The mel scale cepstrum is inappropriate for pitch detection. You want to use
the cepstrum _without_ scaling frequencies. Take the fourier transform,
normalize, take logarithms[+], then (inverse) fourier transform in the
frequency domain.

The advantage of using the cepstrum for pitch detection is that most signals
you're looking at will be harmonic — equally spaced overtones — and so when
you take a fourier transform in the frequency domain you'll get a peak
corresponding to that equal spacing, which will provide you with the
fundamental frequency. (Even if it's missing!)

Using the mel scale totally wrecks that periodicity and throws away the pitch
information. (Which is part of why it's used for speech-to-text! In those
cases you _want_ to throw away pitch information. Unless you're processing a
tonal language, in which case probably don't use the mel scale.)

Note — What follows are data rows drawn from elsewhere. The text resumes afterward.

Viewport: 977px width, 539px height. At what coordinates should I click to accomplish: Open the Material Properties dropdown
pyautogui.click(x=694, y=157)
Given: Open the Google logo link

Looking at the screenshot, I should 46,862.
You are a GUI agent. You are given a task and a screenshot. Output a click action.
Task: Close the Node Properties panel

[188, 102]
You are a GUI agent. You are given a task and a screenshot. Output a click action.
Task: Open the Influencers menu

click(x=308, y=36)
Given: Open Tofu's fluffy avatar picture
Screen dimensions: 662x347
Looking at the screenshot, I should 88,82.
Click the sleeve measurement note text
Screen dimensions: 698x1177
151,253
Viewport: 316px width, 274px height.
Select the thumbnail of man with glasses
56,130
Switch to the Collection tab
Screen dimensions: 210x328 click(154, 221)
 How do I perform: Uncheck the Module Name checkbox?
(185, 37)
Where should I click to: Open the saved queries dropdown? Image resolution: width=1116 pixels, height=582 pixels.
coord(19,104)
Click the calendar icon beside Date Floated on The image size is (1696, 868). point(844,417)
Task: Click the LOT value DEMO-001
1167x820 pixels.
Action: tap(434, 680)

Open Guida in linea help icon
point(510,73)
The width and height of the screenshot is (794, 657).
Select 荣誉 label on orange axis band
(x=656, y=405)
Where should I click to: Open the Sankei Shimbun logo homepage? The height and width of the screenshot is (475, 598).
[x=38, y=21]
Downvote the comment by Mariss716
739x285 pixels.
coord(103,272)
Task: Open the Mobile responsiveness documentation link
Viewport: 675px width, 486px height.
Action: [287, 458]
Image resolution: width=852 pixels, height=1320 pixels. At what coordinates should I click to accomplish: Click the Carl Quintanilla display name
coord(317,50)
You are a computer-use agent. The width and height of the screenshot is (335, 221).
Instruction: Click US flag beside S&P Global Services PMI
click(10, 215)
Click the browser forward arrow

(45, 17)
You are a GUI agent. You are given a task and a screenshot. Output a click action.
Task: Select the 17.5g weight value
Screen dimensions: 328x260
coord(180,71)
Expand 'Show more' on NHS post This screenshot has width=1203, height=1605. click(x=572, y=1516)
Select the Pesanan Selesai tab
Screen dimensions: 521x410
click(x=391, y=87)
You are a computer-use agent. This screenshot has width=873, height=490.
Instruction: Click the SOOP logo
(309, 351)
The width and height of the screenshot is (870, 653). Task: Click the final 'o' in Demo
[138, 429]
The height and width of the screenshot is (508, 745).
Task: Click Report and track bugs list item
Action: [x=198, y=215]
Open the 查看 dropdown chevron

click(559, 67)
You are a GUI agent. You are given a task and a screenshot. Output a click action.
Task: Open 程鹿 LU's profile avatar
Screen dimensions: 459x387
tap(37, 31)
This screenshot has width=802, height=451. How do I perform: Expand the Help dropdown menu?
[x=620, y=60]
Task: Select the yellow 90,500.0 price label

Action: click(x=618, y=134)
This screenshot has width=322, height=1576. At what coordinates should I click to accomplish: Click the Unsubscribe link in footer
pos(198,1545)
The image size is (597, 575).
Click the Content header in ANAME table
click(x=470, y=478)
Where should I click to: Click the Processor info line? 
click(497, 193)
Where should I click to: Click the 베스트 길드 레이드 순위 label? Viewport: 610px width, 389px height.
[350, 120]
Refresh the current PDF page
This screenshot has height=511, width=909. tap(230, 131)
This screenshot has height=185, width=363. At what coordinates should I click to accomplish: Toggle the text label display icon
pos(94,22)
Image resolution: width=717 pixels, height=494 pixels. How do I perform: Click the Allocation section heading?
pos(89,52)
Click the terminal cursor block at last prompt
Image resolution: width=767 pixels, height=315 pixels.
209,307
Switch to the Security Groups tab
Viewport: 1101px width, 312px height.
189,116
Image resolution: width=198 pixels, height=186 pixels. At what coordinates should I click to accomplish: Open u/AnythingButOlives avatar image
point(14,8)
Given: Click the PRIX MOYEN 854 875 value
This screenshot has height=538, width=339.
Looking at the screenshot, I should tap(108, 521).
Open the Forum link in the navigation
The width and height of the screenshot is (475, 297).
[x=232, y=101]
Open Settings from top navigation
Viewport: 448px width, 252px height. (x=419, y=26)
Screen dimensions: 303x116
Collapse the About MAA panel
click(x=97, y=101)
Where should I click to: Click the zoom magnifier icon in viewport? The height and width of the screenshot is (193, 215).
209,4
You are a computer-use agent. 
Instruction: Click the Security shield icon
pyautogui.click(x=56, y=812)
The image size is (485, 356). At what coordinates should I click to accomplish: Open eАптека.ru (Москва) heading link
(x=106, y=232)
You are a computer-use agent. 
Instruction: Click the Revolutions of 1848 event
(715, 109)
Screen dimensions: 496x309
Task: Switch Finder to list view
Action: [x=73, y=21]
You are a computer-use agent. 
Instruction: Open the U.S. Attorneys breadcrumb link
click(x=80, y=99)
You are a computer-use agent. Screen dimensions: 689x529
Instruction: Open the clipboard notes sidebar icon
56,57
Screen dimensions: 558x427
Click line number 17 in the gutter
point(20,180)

[+] Why logarithms? In the frequency domain, most harmonic sounds look like
the _product_ of a high frequency periodic "signal" (the fundamental and its
overtones) with a slowly varying signal (frequencies which are emphasized or
de-emphasized, like e.g. formants in the case of speech). Taking the logarithm
splits that into the sum of a high frequency signal (overtones) and a low
frequency signal (formants), and since the fourier transform is linear,
that'll show up as a single peak in the cepstrum corresponding to the gap in
overtones (ie the fundamental) and some stuff in the low-frequency bins
corresponding to the formants.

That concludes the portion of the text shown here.